§ Exercise details: Can you reproduce the rows from the first one through the line containing "[1319, 504]", inclusive, swapping "Task" for "Goal" and changing nothing else?
-- start of Material provided --
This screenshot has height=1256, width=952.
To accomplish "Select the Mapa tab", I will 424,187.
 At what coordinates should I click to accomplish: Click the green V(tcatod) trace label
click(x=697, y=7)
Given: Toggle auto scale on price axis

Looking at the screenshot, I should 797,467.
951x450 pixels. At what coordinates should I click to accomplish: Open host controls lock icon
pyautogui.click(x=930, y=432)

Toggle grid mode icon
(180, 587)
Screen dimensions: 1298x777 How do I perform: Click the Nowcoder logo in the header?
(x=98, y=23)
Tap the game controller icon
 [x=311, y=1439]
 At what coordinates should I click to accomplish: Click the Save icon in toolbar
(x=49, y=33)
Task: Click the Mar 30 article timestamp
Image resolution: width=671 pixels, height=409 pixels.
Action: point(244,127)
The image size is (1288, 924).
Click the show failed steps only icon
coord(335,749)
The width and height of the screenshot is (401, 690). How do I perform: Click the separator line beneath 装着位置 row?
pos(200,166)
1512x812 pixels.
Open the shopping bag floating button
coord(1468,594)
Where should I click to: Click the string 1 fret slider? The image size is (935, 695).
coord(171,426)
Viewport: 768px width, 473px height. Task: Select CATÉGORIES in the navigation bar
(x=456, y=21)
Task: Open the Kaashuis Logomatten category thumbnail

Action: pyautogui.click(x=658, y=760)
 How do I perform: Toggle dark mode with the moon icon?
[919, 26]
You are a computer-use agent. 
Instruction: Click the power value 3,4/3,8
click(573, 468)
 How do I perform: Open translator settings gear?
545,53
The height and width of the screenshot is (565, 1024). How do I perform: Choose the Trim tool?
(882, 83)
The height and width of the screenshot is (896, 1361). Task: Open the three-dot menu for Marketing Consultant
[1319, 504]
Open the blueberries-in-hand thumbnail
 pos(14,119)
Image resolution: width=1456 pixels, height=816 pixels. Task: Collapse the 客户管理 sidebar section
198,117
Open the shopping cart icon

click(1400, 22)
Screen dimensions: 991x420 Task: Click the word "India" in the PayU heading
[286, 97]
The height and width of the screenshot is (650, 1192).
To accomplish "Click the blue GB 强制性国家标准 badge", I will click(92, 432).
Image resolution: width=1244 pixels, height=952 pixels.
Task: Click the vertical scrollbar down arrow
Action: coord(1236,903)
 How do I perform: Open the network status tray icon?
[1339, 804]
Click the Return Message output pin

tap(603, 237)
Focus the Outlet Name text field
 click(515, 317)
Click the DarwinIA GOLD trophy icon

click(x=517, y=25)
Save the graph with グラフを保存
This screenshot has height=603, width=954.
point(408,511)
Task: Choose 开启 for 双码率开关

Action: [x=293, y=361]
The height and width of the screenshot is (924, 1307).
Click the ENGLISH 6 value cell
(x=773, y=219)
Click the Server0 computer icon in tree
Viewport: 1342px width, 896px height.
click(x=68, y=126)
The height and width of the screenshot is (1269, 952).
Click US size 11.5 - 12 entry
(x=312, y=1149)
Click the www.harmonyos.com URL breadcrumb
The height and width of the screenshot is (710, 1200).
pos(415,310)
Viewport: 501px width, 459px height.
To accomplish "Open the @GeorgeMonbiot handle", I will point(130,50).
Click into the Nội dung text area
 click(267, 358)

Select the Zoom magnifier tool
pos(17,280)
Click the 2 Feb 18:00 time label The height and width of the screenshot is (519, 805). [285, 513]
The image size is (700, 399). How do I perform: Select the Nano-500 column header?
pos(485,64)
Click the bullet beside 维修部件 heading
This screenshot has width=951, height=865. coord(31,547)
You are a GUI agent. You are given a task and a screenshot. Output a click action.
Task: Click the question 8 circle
-- end of Material provided --
§ Reply:
This screenshot has height=1256, width=952.
To accomplish "Select the Mapa tab", I will 424,187.
 At what coordinates should I click to accomplish: Click the green V(tcatod) trace label
click(x=697, y=7)
Given: Toggle auto scale on price axis

Looking at the screenshot, I should 797,467.
951x450 pixels. At what coordinates should I click to accomplish: Open host controls lock icon
pyautogui.click(x=930, y=432)

Toggle grid mode icon
(180, 587)
Screen dimensions: 1298x777 How do I perform: Click the Nowcoder logo in the header?
(x=98, y=23)
Tap the game controller icon
 [x=311, y=1439]
 At what coordinates should I click to accomplish: Click the Save icon in toolbar
(x=49, y=33)
Goal: Click the Mar 30 article timestamp
Image resolution: width=671 pixels, height=409 pixels.
Action: point(244,127)
The image size is (1288, 924).
Click the show failed steps only icon
coord(335,749)
The width and height of the screenshot is (401, 690). How do I perform: Click the separator line beneath 装着位置 row?
pos(200,166)
1512x812 pixels.
Open the shopping bag floating button
coord(1468,594)
Where should I click to: Click the string 1 fret slider? The image size is (935, 695).
coord(171,426)
Viewport: 768px width, 473px height. Goal: Select CATÉGORIES in the navigation bar
(x=456, y=21)
Goal: Open the Kaashuis Logomatten category thumbnail

Action: pyautogui.click(x=658, y=760)
 How do I perform: Toggle dark mode with the moon icon?
[919, 26]
You are a computer-use agent. 
Instruction: Click the power value 3,4/3,8
click(573, 468)
 How do I perform: Open translator settings gear?
545,53
The height and width of the screenshot is (565, 1024). How do I perform: Choose the Trim tool?
(882, 83)
The height and width of the screenshot is (896, 1361). Goal: Open the three-dot menu for Marketing Consultant
[1319, 504]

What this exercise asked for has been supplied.